An example of this is the grain stocks the central government needs to feed its officials, army and also for use in areas that have been affected by natural disasters. People often used to say, without much exaggeration, that once Hunan and Hubei (two rice producing provinces on the middle reaches of the Yangtze River) had reported a good harvest, the supply would be guaranteed to all under heaven.
Such fragile economic dependency lasted through the Mao era, when Shanghai contributed a huge portion of the country's government revenue and foreign exchange earnings. In private, officials called the city China's East Germany, which used to be the most productive part of the Eastern bloc.
China's economy has changed dramatically since the reform and opening up process started about 30 years ago. Shanghai's GDP during the first quarter of this year was 530 billion yuan, 7 percent higher than in the corresponding period last year. In contrast, the entire Chinese mainland's GDP was around 12,800 billion yuan, a year-on-year increase of 7.4 percent. However, Shanghai accounted for less than 5 percent of national GDP.
Of the 30 provincial-level entities in the mainland, Shanghai's ranking has slipped to eighth, while three coastal provinces, Guangdong, Jiangsu and Shandong, reported GDP in excess of 1,000 billion yuan during the first quarter, at higher growth rates than Shanghai.
There is little doubt that modern China can draw financial resources from a much larger area than its predecessors. But it is the entire east coast of the country that is generating most of the wealth. This change is good as it adds more diversity to the economy than one or two cities or provinces can. Here diversity also means a regional economy's ability to connect with diverse resources - within and without its geographic boundary.
Nonetheless, officials don't often realize the importance of business diversity and integration. There are a few provinces that remain dependent on just one or two industries. They have failed to develop their local business diversity as well as that of other provinces.
In China's regional GDP list for the first quarter, the three provinces at the bottom, namely Heilongjiang, Shanxi and Hebei, are essentially single-industry provinces.

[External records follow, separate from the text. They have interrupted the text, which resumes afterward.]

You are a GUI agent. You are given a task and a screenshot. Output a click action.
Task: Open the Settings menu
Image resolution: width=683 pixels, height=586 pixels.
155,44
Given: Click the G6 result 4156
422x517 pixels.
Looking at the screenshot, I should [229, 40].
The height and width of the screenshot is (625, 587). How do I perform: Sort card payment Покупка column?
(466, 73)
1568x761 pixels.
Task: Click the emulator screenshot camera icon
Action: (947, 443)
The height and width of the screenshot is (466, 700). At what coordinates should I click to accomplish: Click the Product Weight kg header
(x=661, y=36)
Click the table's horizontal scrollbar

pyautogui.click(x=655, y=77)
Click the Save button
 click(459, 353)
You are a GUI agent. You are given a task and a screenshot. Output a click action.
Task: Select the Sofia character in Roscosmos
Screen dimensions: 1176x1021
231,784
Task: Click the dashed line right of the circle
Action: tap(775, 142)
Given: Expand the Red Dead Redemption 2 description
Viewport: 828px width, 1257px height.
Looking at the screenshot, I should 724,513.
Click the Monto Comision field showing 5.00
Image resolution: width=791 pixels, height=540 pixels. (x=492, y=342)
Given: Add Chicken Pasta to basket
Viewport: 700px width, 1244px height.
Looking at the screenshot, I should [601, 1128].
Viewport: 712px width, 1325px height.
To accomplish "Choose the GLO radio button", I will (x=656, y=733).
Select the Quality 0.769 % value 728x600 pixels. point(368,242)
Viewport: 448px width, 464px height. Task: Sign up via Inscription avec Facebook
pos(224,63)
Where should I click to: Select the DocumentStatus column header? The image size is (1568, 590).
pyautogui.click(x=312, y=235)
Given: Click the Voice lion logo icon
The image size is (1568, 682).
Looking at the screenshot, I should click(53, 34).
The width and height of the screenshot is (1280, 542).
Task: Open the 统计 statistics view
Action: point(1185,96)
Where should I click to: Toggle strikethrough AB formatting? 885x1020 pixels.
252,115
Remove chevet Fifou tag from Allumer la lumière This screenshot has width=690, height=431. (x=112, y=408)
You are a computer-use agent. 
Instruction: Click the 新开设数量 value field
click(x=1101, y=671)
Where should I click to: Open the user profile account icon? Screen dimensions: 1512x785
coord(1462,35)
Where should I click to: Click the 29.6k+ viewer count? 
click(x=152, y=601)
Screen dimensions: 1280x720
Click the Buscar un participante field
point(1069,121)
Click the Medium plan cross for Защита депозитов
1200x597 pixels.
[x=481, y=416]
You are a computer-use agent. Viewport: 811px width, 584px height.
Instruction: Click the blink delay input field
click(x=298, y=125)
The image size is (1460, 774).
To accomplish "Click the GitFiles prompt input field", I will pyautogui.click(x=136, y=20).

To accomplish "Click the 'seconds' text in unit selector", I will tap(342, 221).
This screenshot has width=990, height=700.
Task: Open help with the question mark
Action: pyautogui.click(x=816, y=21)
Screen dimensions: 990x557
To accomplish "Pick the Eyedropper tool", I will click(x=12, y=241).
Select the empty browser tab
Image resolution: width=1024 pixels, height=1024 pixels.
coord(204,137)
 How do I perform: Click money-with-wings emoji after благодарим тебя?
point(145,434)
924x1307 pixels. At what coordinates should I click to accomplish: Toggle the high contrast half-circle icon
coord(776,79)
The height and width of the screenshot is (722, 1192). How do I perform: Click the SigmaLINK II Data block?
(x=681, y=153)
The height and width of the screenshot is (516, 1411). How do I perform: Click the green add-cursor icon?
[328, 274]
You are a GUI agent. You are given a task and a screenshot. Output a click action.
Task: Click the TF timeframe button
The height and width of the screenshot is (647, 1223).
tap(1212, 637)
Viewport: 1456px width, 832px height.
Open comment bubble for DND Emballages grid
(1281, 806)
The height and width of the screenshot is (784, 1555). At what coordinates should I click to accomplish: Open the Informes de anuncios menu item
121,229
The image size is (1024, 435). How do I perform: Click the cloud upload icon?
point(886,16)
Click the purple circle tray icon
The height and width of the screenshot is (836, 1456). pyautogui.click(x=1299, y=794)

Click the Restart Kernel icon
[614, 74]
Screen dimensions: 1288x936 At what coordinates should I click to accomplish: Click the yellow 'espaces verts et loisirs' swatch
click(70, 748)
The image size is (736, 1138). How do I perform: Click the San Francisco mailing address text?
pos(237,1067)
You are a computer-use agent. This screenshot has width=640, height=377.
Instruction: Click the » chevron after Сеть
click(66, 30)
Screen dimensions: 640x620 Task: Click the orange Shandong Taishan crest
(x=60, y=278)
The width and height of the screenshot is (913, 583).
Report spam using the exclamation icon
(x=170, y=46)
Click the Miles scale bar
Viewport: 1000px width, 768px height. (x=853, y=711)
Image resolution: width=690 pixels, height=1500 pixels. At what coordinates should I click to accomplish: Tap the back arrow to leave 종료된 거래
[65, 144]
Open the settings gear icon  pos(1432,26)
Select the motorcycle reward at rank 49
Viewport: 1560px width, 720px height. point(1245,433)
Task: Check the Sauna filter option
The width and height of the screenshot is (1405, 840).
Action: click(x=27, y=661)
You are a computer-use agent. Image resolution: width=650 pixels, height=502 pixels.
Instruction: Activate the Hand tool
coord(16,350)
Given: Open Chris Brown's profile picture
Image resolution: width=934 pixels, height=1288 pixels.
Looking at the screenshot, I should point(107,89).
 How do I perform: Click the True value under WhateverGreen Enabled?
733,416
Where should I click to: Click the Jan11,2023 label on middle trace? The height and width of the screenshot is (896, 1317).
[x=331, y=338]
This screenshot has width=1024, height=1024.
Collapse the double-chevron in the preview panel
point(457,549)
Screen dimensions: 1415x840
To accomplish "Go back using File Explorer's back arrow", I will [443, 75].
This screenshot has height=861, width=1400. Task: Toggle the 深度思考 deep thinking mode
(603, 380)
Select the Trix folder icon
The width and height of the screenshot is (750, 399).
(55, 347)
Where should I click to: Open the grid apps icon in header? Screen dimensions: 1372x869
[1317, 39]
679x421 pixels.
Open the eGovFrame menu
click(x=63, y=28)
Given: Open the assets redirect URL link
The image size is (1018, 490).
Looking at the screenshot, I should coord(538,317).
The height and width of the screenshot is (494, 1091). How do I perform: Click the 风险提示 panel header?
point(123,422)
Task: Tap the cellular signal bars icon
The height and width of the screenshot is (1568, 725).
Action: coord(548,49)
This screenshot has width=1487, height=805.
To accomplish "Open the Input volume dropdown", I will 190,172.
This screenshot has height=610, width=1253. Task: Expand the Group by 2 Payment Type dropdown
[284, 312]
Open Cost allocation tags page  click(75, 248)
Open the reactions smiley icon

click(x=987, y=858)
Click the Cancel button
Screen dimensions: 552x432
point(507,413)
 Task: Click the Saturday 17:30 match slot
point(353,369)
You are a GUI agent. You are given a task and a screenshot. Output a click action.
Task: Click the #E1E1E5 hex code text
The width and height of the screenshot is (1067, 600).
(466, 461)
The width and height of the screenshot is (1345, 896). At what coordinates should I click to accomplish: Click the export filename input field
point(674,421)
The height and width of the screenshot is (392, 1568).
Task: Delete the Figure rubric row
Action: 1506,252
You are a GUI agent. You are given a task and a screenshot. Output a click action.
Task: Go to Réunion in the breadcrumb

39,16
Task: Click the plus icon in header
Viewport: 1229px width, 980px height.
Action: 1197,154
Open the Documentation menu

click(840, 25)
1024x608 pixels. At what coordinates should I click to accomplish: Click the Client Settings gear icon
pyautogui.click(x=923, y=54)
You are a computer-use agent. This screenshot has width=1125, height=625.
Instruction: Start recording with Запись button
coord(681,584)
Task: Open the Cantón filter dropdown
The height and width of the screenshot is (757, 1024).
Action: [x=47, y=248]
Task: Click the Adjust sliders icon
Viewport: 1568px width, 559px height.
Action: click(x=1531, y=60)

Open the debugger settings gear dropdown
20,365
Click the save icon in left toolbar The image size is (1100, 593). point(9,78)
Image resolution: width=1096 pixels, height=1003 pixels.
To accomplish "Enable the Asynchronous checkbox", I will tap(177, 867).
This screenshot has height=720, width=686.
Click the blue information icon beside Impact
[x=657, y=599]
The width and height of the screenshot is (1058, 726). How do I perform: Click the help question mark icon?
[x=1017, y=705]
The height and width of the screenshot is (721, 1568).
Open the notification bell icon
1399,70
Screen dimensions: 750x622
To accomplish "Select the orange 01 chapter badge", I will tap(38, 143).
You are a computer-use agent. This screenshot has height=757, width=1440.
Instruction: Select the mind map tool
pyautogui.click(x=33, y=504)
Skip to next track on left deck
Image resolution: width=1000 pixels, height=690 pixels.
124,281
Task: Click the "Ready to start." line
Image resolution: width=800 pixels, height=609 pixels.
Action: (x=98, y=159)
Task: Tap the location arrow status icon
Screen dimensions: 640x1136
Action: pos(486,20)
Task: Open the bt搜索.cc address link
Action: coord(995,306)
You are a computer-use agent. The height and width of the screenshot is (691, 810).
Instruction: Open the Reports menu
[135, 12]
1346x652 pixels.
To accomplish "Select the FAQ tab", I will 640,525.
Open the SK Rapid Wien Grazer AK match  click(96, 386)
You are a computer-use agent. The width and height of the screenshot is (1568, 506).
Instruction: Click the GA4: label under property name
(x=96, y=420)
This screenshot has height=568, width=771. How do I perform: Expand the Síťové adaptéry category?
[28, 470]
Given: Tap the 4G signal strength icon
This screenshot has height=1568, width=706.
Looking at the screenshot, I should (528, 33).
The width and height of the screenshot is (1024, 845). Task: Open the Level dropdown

Much of Heilongjiang's economy is based on its old oilfields, Shanxi on its coalmines, and Hebei on its excessively built and pollutant steel industry.
The prices of their local products all skyrocketed in the past boom cycle, when there was seemingly unending demand for energy and raw materials. But once the cycle passed, and less energy and raw materials became the norm, as it is today, these provinces watched helplessly as they lost their competitive edge.
If a province is led by one or two cities with diverse business dynamics, it can usually do much better to resist the impact of market cycles. Unlike the so-called energy provinces, all coastal provinces, each with a mixture of manufacturing operations and service industries, could grow at 7-8 percent despite the general slowdown.
The growth of provinces in central and western China, or of any region that can still grow at about 10 percent, is a different story. Their high growth is in part attributable to the central government's provision of investment projects and finances.
The central government is no longer sponsoring many large projects in coastal regions. But if the local governments are smart enough to leverage the financial market - using new financial tools and tapping private financial resources - they can still build more public facilities to help their economies grow more diverse and more resilient.